If the Seasons are Broken
            —Rebecca Seiferle

These oak leaves are not golden, not red nor brown,
but some indeterminate blending to a singular hue.
More than several, more than a few, not too many,
not our palette of persistence, though too many
to be counted, still anchored to a lower branch,
having persisted (why do I say persist?) though winds,
tearing through the forest, have ripped branches
from the oak to which they are still attached.
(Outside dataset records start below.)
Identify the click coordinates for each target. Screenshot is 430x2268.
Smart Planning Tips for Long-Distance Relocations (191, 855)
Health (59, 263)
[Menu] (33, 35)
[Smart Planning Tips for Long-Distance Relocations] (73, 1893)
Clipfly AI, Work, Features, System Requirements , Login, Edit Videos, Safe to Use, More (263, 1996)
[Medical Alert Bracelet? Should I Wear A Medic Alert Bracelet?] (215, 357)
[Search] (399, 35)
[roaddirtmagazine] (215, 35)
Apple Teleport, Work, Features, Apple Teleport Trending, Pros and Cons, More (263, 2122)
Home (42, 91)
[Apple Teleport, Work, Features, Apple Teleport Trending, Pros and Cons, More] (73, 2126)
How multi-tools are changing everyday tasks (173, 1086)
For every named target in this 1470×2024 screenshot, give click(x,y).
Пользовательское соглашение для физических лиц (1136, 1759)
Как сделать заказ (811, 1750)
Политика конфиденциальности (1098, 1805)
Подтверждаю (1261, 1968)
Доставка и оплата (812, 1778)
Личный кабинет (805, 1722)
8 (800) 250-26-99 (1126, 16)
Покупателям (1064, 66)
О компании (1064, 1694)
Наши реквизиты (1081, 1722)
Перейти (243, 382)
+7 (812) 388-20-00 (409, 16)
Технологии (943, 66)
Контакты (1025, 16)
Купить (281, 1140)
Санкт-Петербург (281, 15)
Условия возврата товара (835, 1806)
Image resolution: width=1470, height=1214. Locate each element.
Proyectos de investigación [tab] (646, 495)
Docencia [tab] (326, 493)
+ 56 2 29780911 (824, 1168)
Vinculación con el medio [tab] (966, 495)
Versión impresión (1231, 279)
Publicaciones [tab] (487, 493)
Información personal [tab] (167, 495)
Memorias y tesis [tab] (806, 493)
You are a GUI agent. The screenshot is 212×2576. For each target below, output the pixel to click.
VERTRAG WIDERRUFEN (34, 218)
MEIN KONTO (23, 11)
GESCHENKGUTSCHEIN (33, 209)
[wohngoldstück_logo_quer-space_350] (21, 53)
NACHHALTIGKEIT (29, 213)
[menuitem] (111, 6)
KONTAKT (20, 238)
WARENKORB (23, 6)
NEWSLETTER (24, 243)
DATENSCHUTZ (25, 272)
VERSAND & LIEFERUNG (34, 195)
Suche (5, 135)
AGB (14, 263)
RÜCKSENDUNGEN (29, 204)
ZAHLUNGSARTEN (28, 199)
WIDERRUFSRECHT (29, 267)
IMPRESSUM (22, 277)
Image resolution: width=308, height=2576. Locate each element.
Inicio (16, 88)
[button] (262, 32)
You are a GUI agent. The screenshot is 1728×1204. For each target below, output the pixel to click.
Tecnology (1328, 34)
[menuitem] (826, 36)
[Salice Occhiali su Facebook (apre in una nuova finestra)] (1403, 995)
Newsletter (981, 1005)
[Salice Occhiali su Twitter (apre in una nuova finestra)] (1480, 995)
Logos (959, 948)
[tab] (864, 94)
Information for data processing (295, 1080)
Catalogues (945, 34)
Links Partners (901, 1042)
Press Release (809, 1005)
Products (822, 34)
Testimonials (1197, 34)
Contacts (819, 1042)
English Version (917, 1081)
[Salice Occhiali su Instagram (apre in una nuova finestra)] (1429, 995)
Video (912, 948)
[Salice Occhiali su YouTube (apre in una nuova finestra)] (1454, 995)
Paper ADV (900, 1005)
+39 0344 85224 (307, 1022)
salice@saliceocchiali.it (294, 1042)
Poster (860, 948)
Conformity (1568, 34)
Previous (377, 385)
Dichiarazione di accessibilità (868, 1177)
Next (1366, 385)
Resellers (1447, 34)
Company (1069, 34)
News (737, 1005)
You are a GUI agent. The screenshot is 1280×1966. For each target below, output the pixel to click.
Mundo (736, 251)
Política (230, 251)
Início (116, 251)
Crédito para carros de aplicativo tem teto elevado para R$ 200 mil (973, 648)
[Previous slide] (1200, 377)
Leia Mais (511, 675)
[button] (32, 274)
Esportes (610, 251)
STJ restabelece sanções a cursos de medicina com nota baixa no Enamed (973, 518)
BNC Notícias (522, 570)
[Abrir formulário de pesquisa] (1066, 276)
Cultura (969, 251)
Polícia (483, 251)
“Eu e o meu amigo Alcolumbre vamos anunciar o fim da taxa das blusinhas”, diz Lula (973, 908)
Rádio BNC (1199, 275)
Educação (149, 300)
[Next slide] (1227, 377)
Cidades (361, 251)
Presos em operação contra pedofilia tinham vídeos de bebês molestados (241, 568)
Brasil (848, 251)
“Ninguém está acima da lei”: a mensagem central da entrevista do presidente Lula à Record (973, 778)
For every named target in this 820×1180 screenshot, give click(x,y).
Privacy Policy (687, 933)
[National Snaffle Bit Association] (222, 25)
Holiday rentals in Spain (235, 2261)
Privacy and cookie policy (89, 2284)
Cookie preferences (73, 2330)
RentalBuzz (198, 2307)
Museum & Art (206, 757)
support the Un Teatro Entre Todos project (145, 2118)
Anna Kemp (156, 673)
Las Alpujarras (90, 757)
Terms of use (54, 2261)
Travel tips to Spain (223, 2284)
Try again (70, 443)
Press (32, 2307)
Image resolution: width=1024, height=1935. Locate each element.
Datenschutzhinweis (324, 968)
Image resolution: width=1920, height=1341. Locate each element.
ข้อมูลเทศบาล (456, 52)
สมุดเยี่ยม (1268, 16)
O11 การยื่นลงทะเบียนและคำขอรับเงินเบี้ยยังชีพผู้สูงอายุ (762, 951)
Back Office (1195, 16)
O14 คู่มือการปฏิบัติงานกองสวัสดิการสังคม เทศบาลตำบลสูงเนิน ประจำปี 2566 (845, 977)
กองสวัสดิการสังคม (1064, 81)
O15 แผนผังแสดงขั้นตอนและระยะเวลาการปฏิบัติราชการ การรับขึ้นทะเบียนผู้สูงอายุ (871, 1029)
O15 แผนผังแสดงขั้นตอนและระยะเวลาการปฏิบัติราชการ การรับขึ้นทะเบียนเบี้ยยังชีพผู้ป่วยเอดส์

No Yggdrasil, no axis mundi, rising out of
snow drops and blue bells and something
that looks like clumps of small onions,
and it’s not spring, or it’s spring too early,
the foxes already yipping in the night, the birds
singing of nests and hatchlings in the early light, 
and the wind’s not the sound of the earth groaning
and not the sound of Hildegard’s greening,

and, though I try to read the signs to deeper
meaning, what’s here is what eludes
allusions and hones the heart to nowhere home,
to awaken a sad and floating human eye to the obvious
singularity of being a body, bodied in the world,
looking upon the oak leaves which are and are not
shaped by God, or, if not god, whatever is and makes
us whispers in the wind.



Rebecca Seiferle

Rebecca Seiferle’s last poetry collection Wild Tongue (Copper Canyon, 2007) won the 2008 Grub Street National Book Prize in Poetry. Her three previous collections won the Western States Book Award, The National Writer’s Union Prize, and the Poets & Writers Exchange Award. Copper Canyon Press published her translation of César Vallejo’s The Black Heralds in 2003. She is the recipient of a Lannan Literary Fellowship for Poetry and was Tucson Poet Laureate from 2012–16.